Speaking in the House of Representatives in the debate on extending the state of emergency in the St Andrew South Police Division until October 5, he argued that the SOE was the best tool at this time for achieving a meaningful reduction in murders.
“If we continue to use this strategy in a selective way, give ourselves five to seven years and we can bring our murder rate down to 16 per hundred thousand, or 500 (per year). We would then be in a position to use conventional methods to maintain and reduce crime fully,” he said.
Between January 1 and July 15 this year, Jamaica recorded 726 murders and 726 shootings across 19 police divisions. The total number of people killed last year was 1,287.
Holness said the SOEs are very effective in controlling the geographical spaces in which murders are occurring.
“In 2018, we saw 360 fewer murders than in 2017. And that was purely as a result of the implementation of the SOEs in Kingston Western, St James and St Catherine. So, it is, without question, a very effective tool,” he emphasized.
“In Kingston Western, we would have seen a reduction of 17 murders compared to this time last year. In St Catherine North, we would have seen a reduction of 22 murders amounting to 32.8 per cent, relative to last year this time, and, of course, we would recall that St Catherine North benefited from an SOE which was declared last year. It is important that we continue the national effort to reduce crime, and, in particular, continue to use the tool that is the State of Public Emergency.”

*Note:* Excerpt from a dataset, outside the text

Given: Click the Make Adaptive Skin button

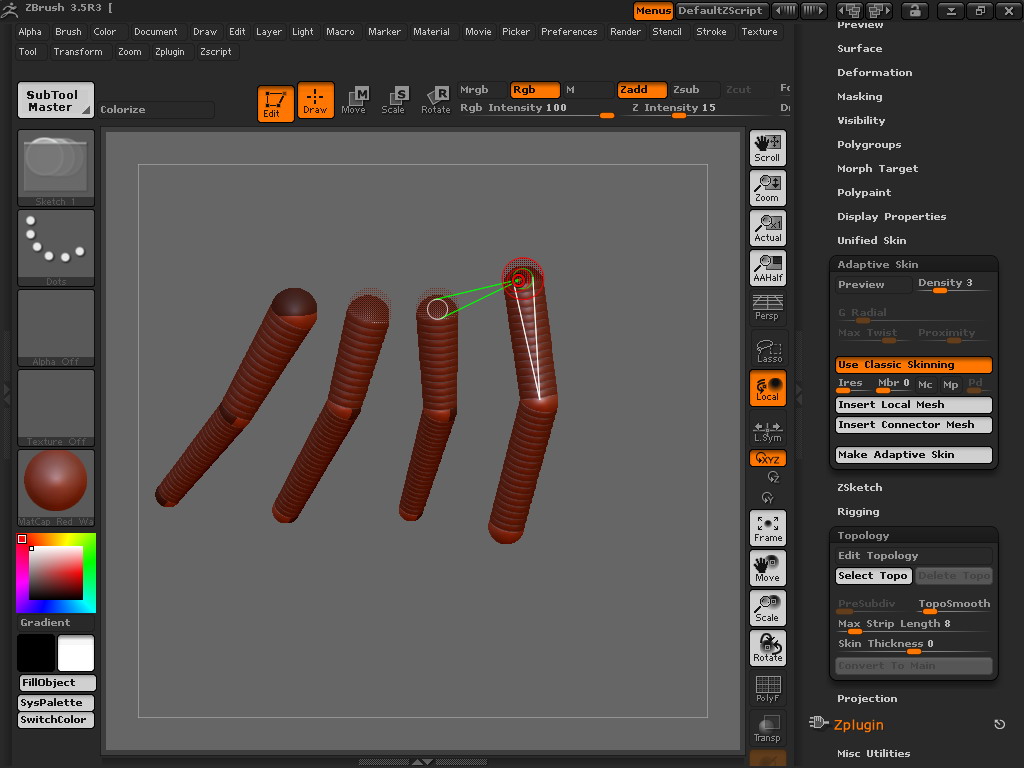Looking at the screenshot, I should (913, 455).
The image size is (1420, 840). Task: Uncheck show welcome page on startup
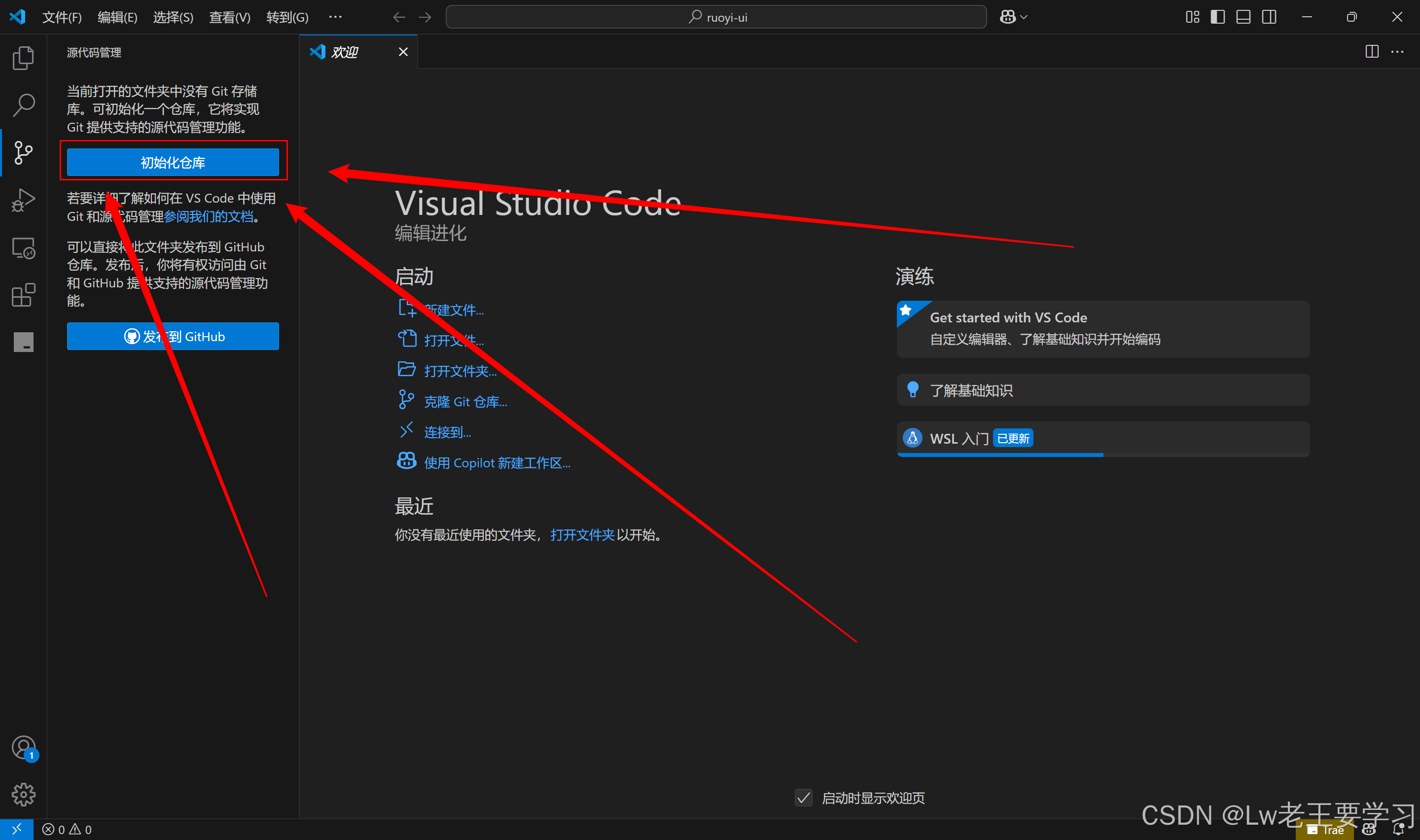point(804,798)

Arguing that without sustained police-military intervention, crime will spiral out of control, Holness added: “And the theory behind it is quite easy to understand. One murder, just one murder, will have a reprisal effect, and depending on the context, the reprisal effect can be more than one murder.”
The House approved the 90-day extension of the SOE for the St Andrew South division. That SOE – which gives the security forces temporary additional powers, including to search, arrest, curtail operating hours of business, restrict access to places and detain persons without a warrant – first went into effect on July 7.
St Andrew South has recorded the highest number of murders since the start of the year, with 94 cases – 15 more than the 79 murders recorded for the corresponding period last year.